All too often, the adults are working in difficult, resource-limited situations. The children may present with a host of problems that can confuse or overwhelm their caregivers and treaters. The pain and helplessness of these children can be passed on to those around them. Listening to children talk about the trauma, trying to work in a complicated, frustrating and often "insensitive" system, feeling helpless when trying to heal these children – all can make the adults working with these children vulnerable to develop their own emotional or behavioral problems.

The purpose of this course is to present an overview of the topic of secondary trauma. The goal is to gain a better understanding of how to better serve the children we work with by making sure we are at our best. The better we understand how working with traumatized children affects us both personally and professionally the better able we will be to serve them. In order to remain emotionally healthy ourselves it is critically important that we understand how the elements of a child’s trauma of children can be absorbed. All professionals working with traumatized children can learn approaches and strategies to protect themselves from being emotionally overwhelmed by this work. In the end, the ability to help traumatized children depends upon our ability to stay emotionally healthy and motivated in difficult and often very frustrating situations.

Before we continue, here are our course objectives:

Course Objectives

1.  To introduce and discuss the concepts of burnout and secondary traumatic stress.

2.  To review how unpredictable stress and trauma can negatively impact emotional, cognitive and physical functioning.

3.  To describe individual, event-related and systemic factors which increase or decrease risk for developing trauma-related symptoms.

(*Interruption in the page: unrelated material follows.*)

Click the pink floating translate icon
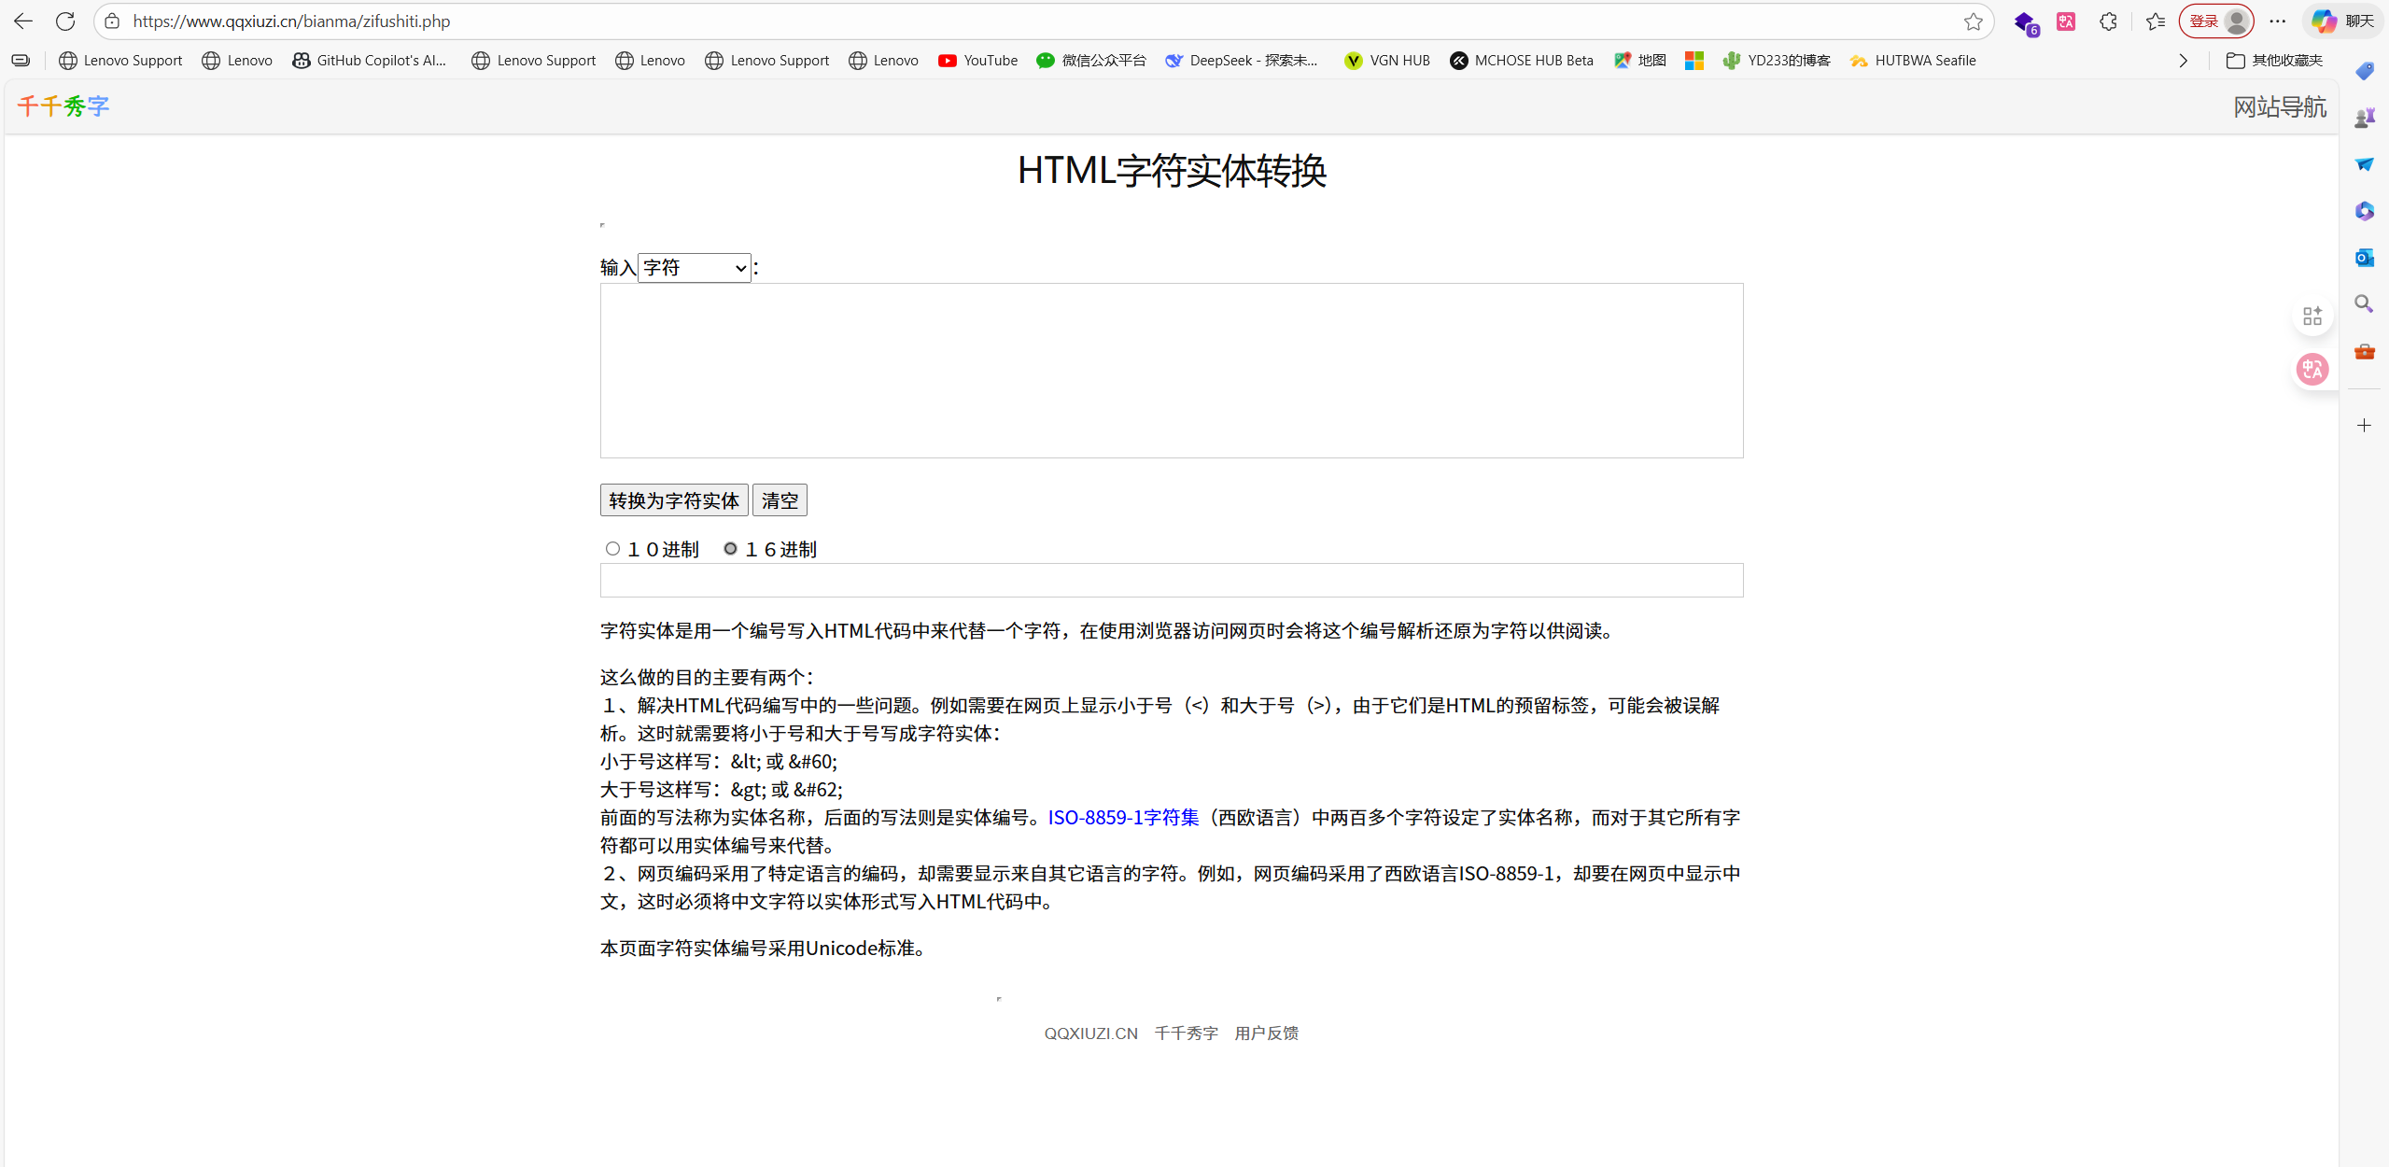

4.  To help individuals understand the value of developing individualized “protective” strategies when they work in conditions likely to cause secondary traumatic stress

5.  To direct individuals to additional resources that can further assist in meeting objectives

What Exactly Is Trauma?

Before we go any further, I want to clarify what "trauma" means for the purposes of this course. A trauma is a psychologically distressing event that is outside the range of usual human experience. Trauma often involves a sense of intense fear, terror, and helplessness.

Trauma should not be confused with stress. As we will learn later, stress is an inevitable component of everyone's life. Trauma is an experience that induces an abnormally intense and prolonged stress response.

Simply by signing up for this course, you have expressed an interest in trauma and perhaps count yourself or someone you love among the statistics cited above. Maybe you know a child who is a victim of childhood trauma, or are an adult still grappling with your own experience.

No matter what brings you here, take a moment now and identify someone or some event in your life or work that makes this issue real. While you take this course, your own experiences with traumatic events and with children or families impacted by trauma will provide the true context for learning.